The research is reassuring on this point. Multiple studies have found that incorrect pre-test responses do not persist as errors as long as the correct answers are provided during the subsequent study phase. In fact, the process of generating an incorrect answer and then learning the correct one appears to enhance rather than impair memory for the correct answer. The key is that the correction must occur. Pre-testing without subsequent study would indeed risk entrenching errors.
Is Pre-Testing Just Wasting Time?
Some students worry that the time spent on a pre-test could be better spent studying. However, the time invested in pre-testing typically pays for itself and more through enhanced learning during the subsequent study phase. Students who pre-test often need less total study time to achieve the same level of mastery because they learn more efficiently when they do study.
Do I Need Special Materials?
You do not need any special materials to practice pre-testing. Chapter headings, learning objectives, and end-of-chapter questions can all be turned into pre-tests. You can also create your own questions simply by turning key terms and concepts into questions. The process of creating pre-test questions is itself a form of elaborative processing that enhances learning.
Conclusion
Pre-testing is a beautifully paradoxical learning strategy. By testing yourself on material you have not yet studied, you activate curiosity, direct attention, create cognitive frameworks, and prime your brain for deeper processing. The initial failure of getting questions wrong is not a waste; it is the very mechanism that makes subsequent learning more effective.

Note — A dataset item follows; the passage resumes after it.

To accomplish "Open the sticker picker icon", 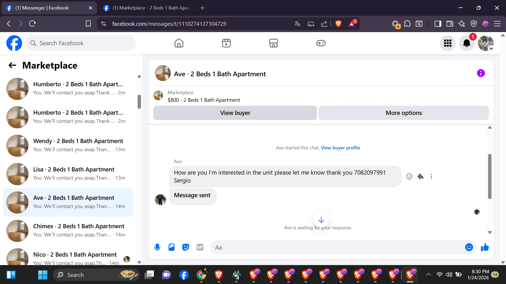I will 186,247.
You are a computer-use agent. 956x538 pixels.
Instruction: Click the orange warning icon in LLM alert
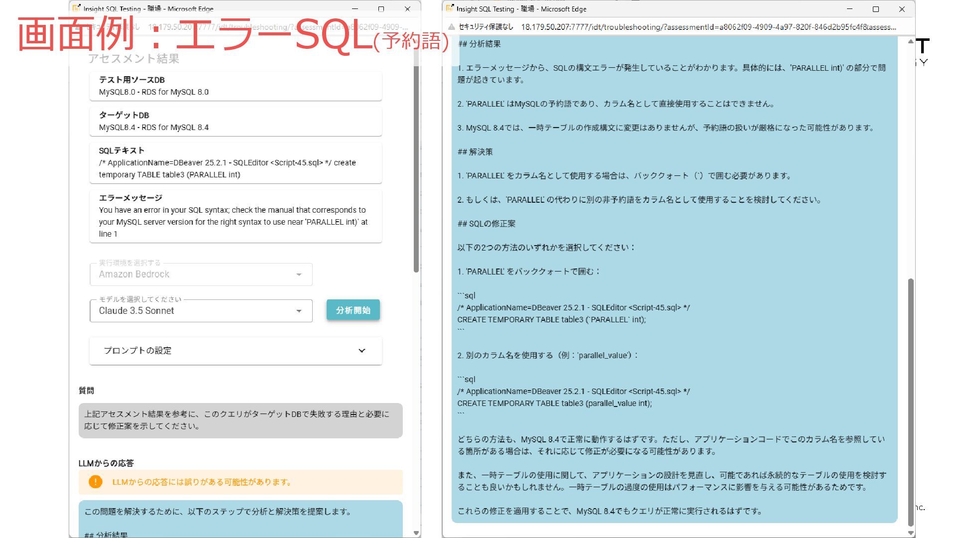tap(95, 482)
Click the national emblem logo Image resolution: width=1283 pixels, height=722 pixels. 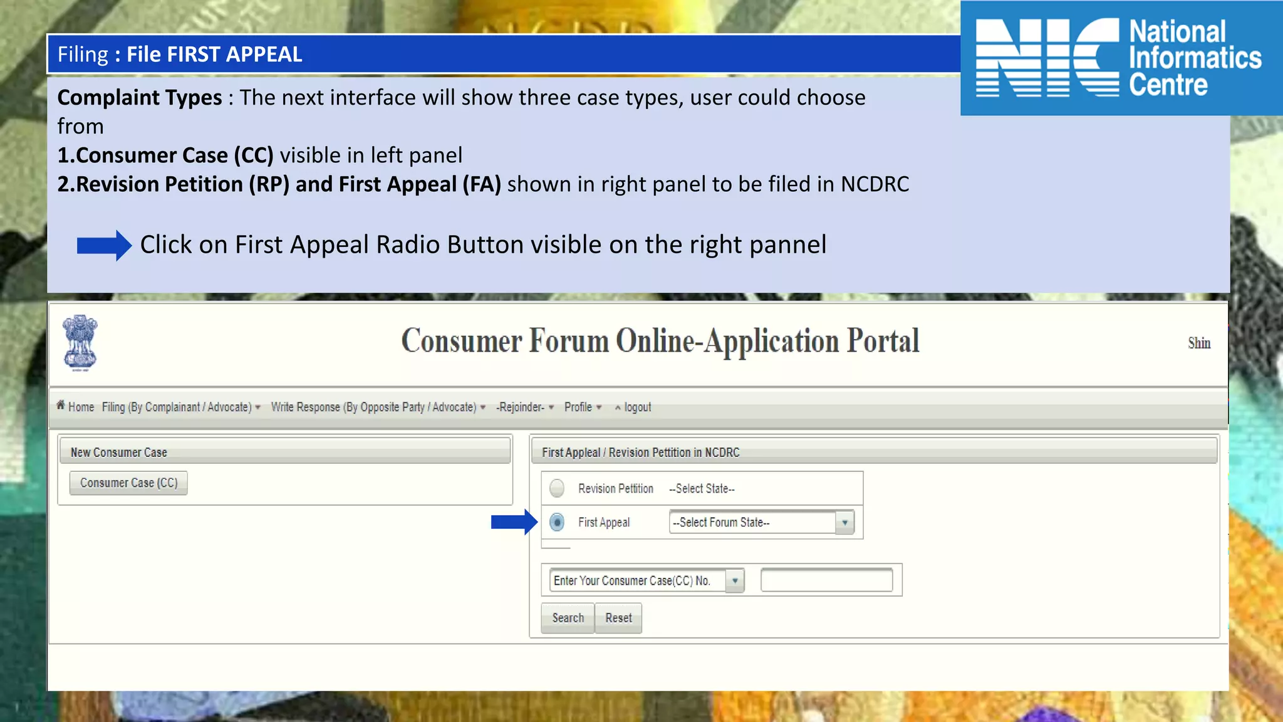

The science is clear: taking tests before studying boosts learning. Whether you use textbook questions, create your own, or leverage quiz features in tools like Active Recalling, incorporating pre-testing into your study routine is one of the simplest and most effective changes you can make. Start your next study session with a pre-test, embrace the uncertainty of not knowing, and watch as the material you subsequently study becomes clearer, more meaningful, and more memorable than ever before.